CHS now on historic register


By BECKY WALDROP
Gazette-Times reporter

Corvallis High School made the National Register of Historic Places list last week.

It's a designation local preservationists are celebrating. But Corvallis School District officials, stewards of the public building, say it won't halt demolition once a new school is built.

Carol Chin, who nominated the school for the register and is involved in the state land-use appeal to save the school, said she was thrilled to have federal recognition of what she considers a historic treasure.

"This is an honor for our entire community, one we can all be proud of," Chin wrote in a press release sent by the preservation group Save CHS!

The federal listing makes the school building eligible for grants from federal, state and private programs. Preservation advocates said they hope to find money to make preservation feasible for the school district and to persuade the Corvallis School Board to reconsider its decision to demolish the school.

The listing comes about nine months after the city issued a demolition permit to the Corvallis School District. The district applied for the permit after voters approved funding for school construction projects, including $45 million to build a new Corvallis High School. The demolition permit is valid until at least October 2005, and it could be extended if requested by school officials.

The district was ready to begin site preparation work for the new Corvallis High School until the land-use appeal was filed last month. Construction is now stalled while the appeal and potential legal challenges are resolved.

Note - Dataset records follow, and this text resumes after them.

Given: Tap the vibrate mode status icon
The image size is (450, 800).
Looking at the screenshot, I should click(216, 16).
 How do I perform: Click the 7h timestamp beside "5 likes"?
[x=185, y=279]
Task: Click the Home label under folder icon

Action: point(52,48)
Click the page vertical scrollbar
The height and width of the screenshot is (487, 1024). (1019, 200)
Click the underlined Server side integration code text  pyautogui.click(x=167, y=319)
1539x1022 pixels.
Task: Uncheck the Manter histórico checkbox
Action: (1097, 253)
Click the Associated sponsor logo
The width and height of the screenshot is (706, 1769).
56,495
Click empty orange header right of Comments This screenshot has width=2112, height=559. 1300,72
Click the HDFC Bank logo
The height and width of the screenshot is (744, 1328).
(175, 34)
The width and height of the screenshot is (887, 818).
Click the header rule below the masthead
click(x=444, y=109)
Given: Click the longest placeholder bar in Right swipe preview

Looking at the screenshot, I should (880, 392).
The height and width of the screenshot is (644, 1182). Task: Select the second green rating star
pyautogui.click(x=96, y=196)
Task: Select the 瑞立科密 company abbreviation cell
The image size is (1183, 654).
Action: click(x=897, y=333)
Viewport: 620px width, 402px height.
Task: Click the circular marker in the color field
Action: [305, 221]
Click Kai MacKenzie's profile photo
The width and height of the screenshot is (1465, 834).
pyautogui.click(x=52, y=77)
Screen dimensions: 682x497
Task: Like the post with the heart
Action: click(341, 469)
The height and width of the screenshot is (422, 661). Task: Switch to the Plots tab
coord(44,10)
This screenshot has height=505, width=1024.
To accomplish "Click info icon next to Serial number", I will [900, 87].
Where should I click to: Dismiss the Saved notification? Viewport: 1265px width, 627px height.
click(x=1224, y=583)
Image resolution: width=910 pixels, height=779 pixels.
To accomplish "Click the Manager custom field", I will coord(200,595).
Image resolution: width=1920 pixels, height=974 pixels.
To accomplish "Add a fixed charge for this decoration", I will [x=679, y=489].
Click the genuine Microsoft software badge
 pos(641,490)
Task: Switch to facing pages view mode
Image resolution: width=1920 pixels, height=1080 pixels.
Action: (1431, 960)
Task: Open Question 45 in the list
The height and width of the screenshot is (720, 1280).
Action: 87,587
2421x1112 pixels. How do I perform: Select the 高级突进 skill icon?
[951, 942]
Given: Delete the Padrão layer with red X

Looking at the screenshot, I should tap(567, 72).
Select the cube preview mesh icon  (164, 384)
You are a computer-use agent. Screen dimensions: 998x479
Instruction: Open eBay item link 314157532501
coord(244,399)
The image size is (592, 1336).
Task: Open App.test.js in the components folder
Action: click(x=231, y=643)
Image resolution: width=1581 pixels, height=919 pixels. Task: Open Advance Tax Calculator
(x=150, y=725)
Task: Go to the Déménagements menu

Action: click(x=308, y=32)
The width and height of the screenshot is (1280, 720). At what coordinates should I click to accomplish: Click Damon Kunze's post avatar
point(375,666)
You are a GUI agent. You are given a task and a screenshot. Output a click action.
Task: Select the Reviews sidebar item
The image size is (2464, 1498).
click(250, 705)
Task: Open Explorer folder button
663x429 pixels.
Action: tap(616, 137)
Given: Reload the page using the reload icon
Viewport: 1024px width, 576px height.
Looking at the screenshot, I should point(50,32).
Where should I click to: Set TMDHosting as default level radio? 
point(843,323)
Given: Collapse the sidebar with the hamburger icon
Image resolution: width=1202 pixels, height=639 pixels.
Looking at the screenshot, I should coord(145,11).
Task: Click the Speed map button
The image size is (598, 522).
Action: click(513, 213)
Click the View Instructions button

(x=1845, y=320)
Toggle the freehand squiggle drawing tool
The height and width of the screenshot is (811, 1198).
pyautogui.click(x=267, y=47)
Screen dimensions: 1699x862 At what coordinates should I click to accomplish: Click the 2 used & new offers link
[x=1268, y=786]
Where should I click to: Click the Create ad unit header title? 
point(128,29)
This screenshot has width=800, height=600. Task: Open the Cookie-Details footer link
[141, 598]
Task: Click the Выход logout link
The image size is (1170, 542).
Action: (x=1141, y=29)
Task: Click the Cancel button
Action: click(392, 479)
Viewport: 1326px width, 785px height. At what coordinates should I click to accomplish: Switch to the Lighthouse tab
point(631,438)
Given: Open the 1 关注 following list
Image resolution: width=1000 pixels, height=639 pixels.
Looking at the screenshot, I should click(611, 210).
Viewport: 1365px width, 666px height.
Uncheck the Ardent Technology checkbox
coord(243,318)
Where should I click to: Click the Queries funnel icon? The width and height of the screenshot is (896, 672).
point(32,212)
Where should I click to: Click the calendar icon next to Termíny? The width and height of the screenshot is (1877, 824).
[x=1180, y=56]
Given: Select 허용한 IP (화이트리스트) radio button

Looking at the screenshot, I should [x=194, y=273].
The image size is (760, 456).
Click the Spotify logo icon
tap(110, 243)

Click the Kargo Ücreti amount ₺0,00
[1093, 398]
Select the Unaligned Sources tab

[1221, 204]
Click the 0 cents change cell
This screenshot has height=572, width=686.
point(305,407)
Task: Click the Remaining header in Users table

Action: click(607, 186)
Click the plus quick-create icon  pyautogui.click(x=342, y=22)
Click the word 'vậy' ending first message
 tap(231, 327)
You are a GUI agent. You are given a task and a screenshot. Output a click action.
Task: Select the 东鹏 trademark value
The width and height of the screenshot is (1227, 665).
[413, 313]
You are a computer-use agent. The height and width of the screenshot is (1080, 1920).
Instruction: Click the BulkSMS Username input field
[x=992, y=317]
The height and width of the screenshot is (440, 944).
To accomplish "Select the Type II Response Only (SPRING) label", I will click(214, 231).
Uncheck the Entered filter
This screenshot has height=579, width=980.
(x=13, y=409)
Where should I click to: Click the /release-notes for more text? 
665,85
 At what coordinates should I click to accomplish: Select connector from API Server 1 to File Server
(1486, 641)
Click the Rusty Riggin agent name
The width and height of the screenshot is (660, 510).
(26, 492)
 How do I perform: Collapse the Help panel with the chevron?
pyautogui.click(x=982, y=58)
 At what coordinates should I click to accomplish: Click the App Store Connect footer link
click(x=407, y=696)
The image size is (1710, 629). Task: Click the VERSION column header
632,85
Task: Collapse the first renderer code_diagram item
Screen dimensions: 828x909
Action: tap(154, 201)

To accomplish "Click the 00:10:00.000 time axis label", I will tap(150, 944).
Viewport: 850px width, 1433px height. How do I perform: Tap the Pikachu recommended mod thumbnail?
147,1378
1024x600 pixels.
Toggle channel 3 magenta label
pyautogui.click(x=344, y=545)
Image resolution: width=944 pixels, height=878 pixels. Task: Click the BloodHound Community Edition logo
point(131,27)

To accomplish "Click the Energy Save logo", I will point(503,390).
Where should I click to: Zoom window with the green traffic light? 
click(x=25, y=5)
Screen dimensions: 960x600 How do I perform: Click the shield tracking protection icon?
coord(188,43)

The district plans to build the new school while students remain in the old building, then tear down the old school when the new building is ready.

District officials have said they would work with the city's Historic Preservation Advisory Board to document historic portions of the school, pay for a historic inventory and create some type of interpretive display in the new school.

Corvallis High School was built in 1935 with money from the Public Works Administration, later known as the Works Progress Administration. Chin nominated the building for its association with events that have made a significant contribution to the broad patterns of history.

The school has been added onto several times. Only the original building and the first addition are considered historically significant.

Chin said the school embodies the distinctive characteristics of a type of architecture known as Art Deco style. Whitehouse, Stanton and Church, a Portland architectural firm, designed the school with geometric ornamentation, chevrons or zigzags, fluting, horizontal banding, ornamental ironwork and a rounded entry bay.

Corvallis High School was one of five schools flagged by engineers as being at high risk for earthquake damage and fire hazards three years ago.

Allen Johnson, a land-use attorney representing the Corvallis School District in the appeal, said the historic register listing shouldn't have any bearing on that case or on plans to demolish the school.

"This is not going to impose any federal regulations," Johnson said.

The National Register of Historic Places is governed by a federal statute that assures protective review of federal projects that might adversely affect the character of the property. Money for the Corvallis High School project comes from local property taxes, not federal funds.

Johnson said the historic registration process was never intended to be anything but procedural.

"Even if we were starting today and had just applied for the demolition permit, there still isn't anything in the federal act that would prevent demolition just because it's on the register," he said.

The federal register has saved many historic structures, Johnson said, and at different times and places, preservation has been underemphasized. But Corvallis school officials considered preserving the building and chose instead to build a new school.

"They have simply made a decision that other things take higher priority," Johnson said. "(Preservation) is important. But so is education. So is compact growth. So is having good transportation connections.

"It's very difficult to give all the weight to all the issues that come up. Balance is what it's all about."